▶ [ENTRIES SUPPLIED]:
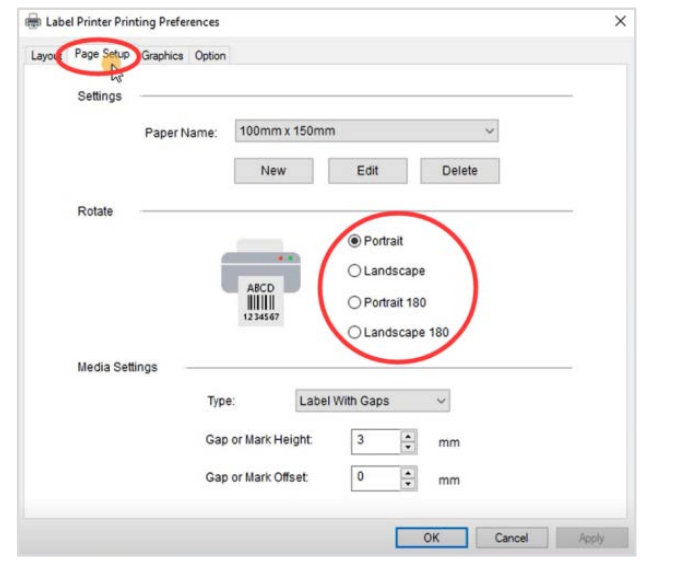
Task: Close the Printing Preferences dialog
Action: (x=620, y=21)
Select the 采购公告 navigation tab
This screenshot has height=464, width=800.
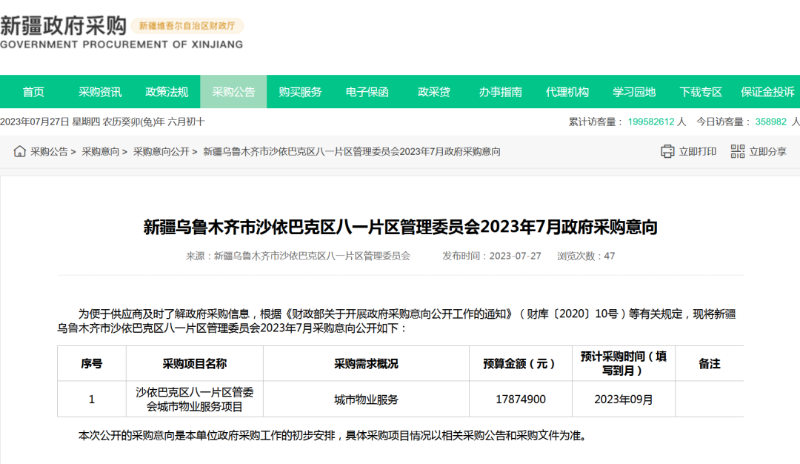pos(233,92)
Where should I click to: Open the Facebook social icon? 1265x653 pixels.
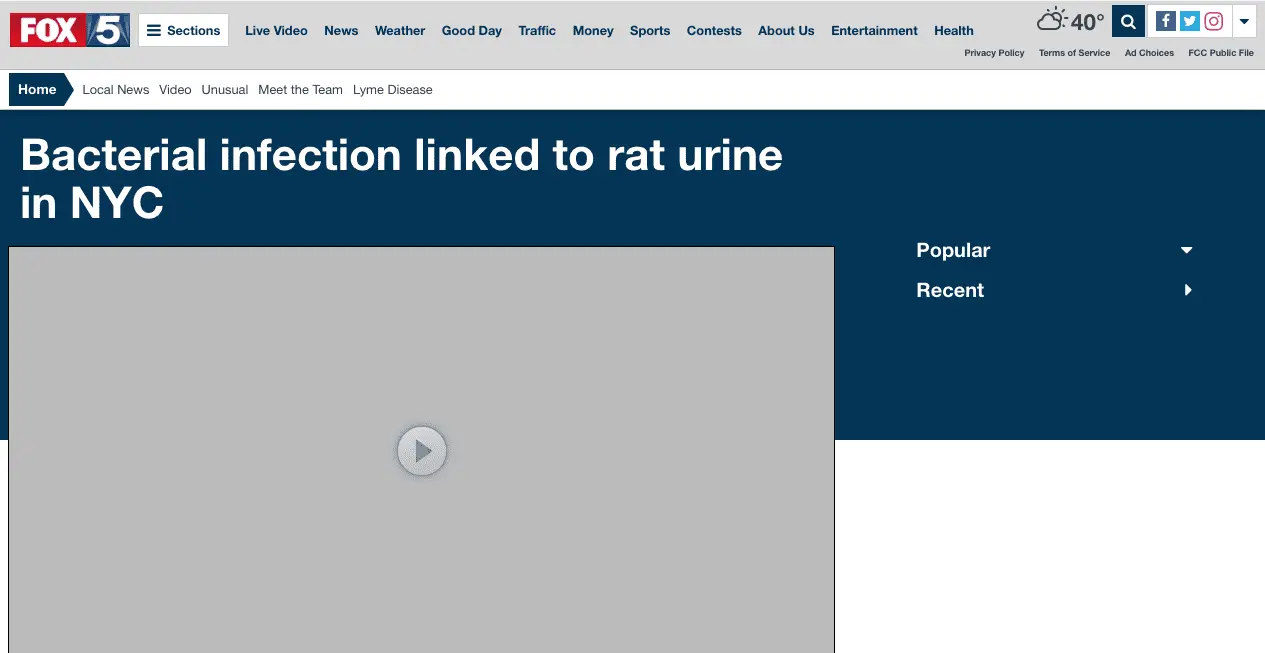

▶ [WHAT THIS TASK INVOLVES]: Nothing but the lines from the one containing "Select the 采购公告 navigation tab" through the last line of the listing should be copied, each word for word and without pictures.

▶ [REPLY TO THE TASK]:
Select the 采购公告 navigation tab
This screenshot has height=464, width=800.
pos(233,92)
Where should I click to: Open the Facebook social icon? 1265x653 pixels.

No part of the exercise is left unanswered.